═════ Page ═════

Auto-evo has recently gotten some upgrades that have made it slower. So unfortunately the amount of feedback about auto-evo taking a long time has increased. And I’ve also personally noticed that I’m waiting more for auto-evo runs if I’m testing things in freebuild.
So as I couldn’t find the other latest profiling info, here’s some fresh profiling results from master branch version. These are with JetBrains tracing profiler using a single background thread running 1 world to generation 15. Which took in total a long time (and is the reason why I ran just one world).
Interestingly in the results as much time was logged in Godot GUI stuff than auto-evo though then again I ran with 2 threads: one main and one background where auto-evo was running so that makes sense to me.
Here’s the results when scoped purely to the executor thread.

═════

What is expected -> Could you copy out the auto-evo profiling post in full, word for word? Rely on the auto-evo profiling post and nothing else.

═════ Stored data ═════

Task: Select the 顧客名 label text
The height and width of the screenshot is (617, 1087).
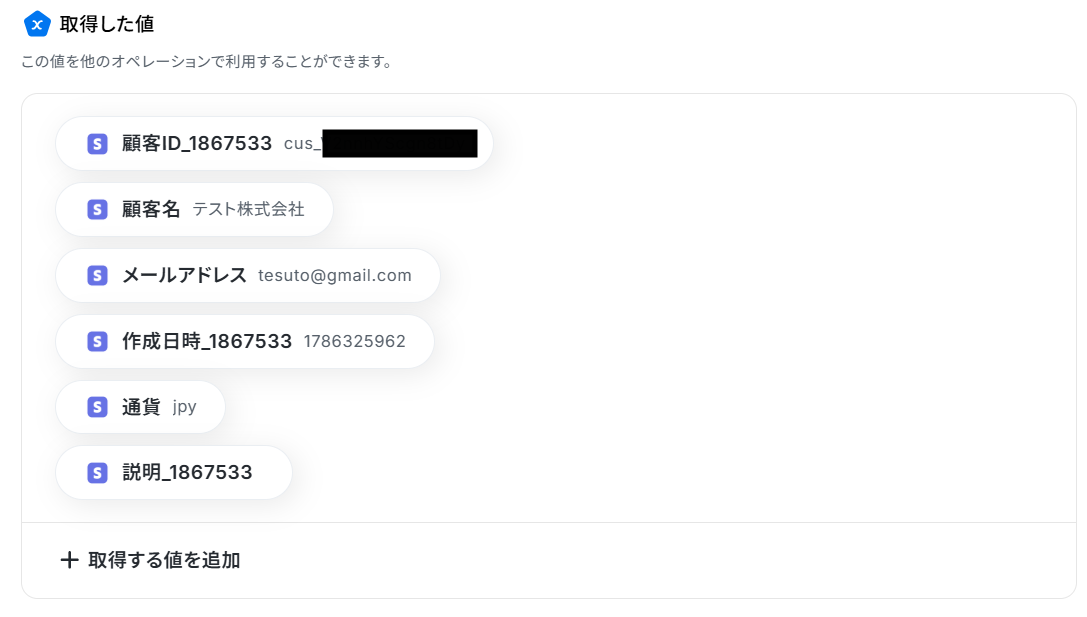Action: (151, 209)
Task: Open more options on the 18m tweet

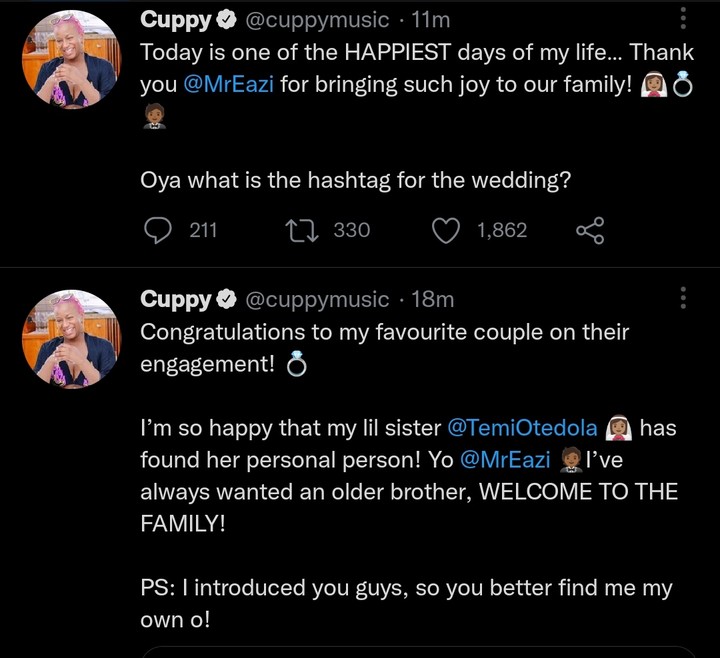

═════

Exercise solution ->
Auto-evo has recently gotten some upgrades that have made it slower. So unfortunately the amount of feedback about auto-evo taking a long time has increased. And I’ve also personally noticed that I’m waiting more for auto-evo runs if I’m testing things in freebuild.
So as I couldn’t find the other latest profiling info, here’s some fresh profiling results from master branch version. These are with JetBrains tracing profiler using a single background thread running 1 world to generation 15. Which took in total a long time (and is the reason why I ran just one world).
Interestingly in the results as much time was logged in Godot GUI stuff than auto-evo though then again I ran with 2 threads: one main and one background where auto-evo was running so that makes sense to me.
Here’s the results when scoped purely to the executor thread.